Working in retail changes a person. You’re faced with humanity at its rawest — especially during the holiday season. There are those customers who ask thousands of questions yet walk out with nothing. Then there are the eccentric ones who pull money from shoes and bras, mumbling to themselves the whole time. Every single time an item comes up without a bar code, someone says, “It must be free,” and you’re expected to laugh, and shelf-straightening goes from being a habit to a compulsion.
It changes a person. For all those retail flashback moments the holidays may trigger, here’s every dead giveaway that you once shilled shirts at a department store or tires at an auto shop:
Christmas music scrapes at your soul.
Christmas carols and other holiday songs are a huge part of the holiday season. In a way, they’re the grease in the gears that churn out holiday joy, but that’s only when you stumble upon them occasionally. If you work in a place where you are constantly driven to trembles and pre-tears by countless ear-stabbing renditions of Bruce Springsteen’s “Santa Claus Is Comin’ To Town” and other covers of holiday standards, then you’re maybe a little less jolly.
Forever.
You still long for your employee discount.

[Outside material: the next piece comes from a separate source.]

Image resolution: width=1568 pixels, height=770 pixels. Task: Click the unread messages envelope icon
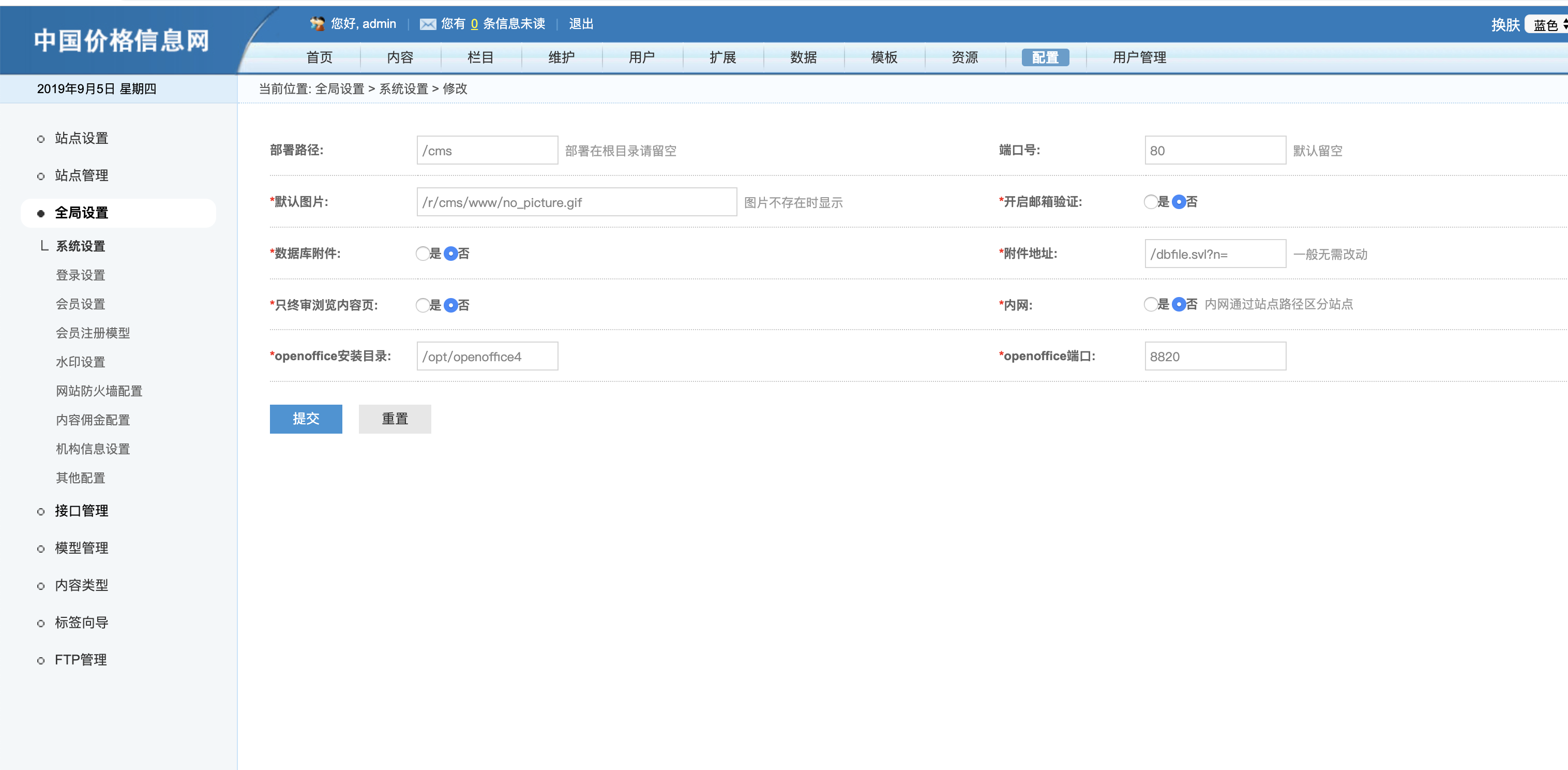pos(428,24)
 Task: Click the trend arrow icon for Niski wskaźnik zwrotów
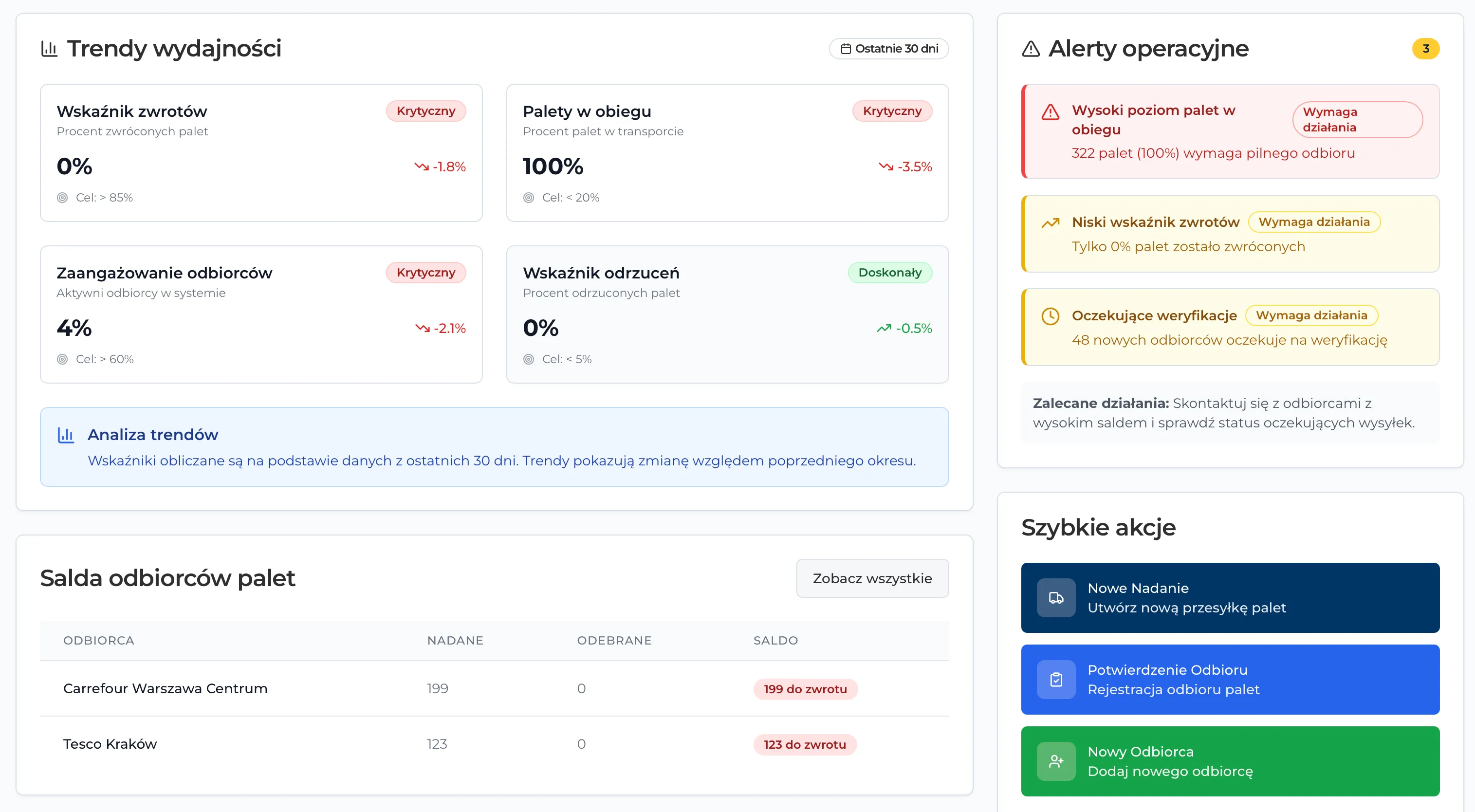coord(1050,223)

Even if you don’t shop there anymore (and you shouldn’t shop there anymore for fear of awkward bump-intos and scribbled notes from former co-workers begging you to take them with you), you still long for the joy that a solid price break would bring you.
Plus, getting the gear you spent every shift eying was always incredibly satisfying… until you realized that your entire paycheck was gone before you left the building.
You really like saying “No” and your (re)phrasing game is second to none.
Some stores will bend over backward for customers or price breaks and return policies. Others, however, lay down the law… or more accurately, they ask someone making $8.75 an hour to lay down the law and face the white-hot breath fire of a pissed off customer. Because of this, you have become the Jedi master of phrasing and rephrasing in an effort to find the kindest way to tell someone that they’re not getting what they want and that they should honestly just f*ck right off.
Unfortunately, sometimes people can’t take the hint and you just need to roll out a timeless standard: the word “No.” The response? Shock that the term, “The customer is always right” is not an actual law and snippy statements about how much you love to abuse your small amount of power by telling people that they can’t have something.
And the answer, dear reader, in that moment where you are rapidly ruining the day of someone who has been shouting at you for 10 minutes is? Yes. Yes. A thousand times yes! The word “no” is amazing and a small amount of power is still power… until the customer asks to speak to a manager and they respond with a shrug and give in.
Thankfully, even in those instances, you still get the win thanks to your Jedi master level skill at cursing people out under your breath when they walk away. Something that is, honestly, the most useful of all accumulated retail skills.
Hearing your own first name over a loudspeaker causes you to either run out of a store or search for a phone.
There are a lot of people named Eric, and if you’re in a Target and hear, “Eric please come to the courtesy desk” and that’s your name, it’s understandable that you might twitch a little or search for your radio. Hearing your name when you were in the midst of a dozen other things on the sales floor was like being found by a spotlight while escaping a penitentiary.
Your ears are never not going to listen a little more closely when you hear the PA come on.
Your clothing is folded and arranged meticulously and you know the value of comfy shoes.
Either you held onto the many lessons your years in retail taught you about the need for a crisp white shirt (that was going to be hidden by a drab and soul-sucking apron) or you’ve been messily rebelling since walking off the job and you look like tumbling is your preferred means of transportation. There is no middle ground — dressing like everyone in a 100,000 square foot cement tomb will break you in one way or the other.
Another thing that will break you? Pain. Long ago, you crossed the gulf and stopped caring if your shoes matched your outfit. After spending 10+ hours on your feet day in and day out, something deep within your soul (and sole) changes. Heels have been thrown out and all sense of fashion has been compromised for the sake of actually being comfortable in your kicks.
Bonus points if you’re still rocking Dr. Scholl’s inserts.
The entire winter season gives you anxiety.
Days of atrocious customers and the threat of being trampled, nights of inventorying, longing to see the sun, and wondering how long it takes for rickets to take hold: the holidays are something you should be hibernating through at this point to push out the flashbacks.
You are always suspicious of children.
Children are the hell-spawn that can double your five-plus hours of work on a window display in the span of five seconds. Every battery-operated toy — especially holiday decorations — serve as subtle reminders of all the ways the young’uns turn retail establishments into a house of horrors, pulling them (and everything else at their eye level) off of the shelf and leaving it in the middle of an aisle.
Plus, sometimes they hide in clothes racks and jump out, scaring the hell out of you. What’s worse, sometimes they leave things behind or within those same racks. Horrible things.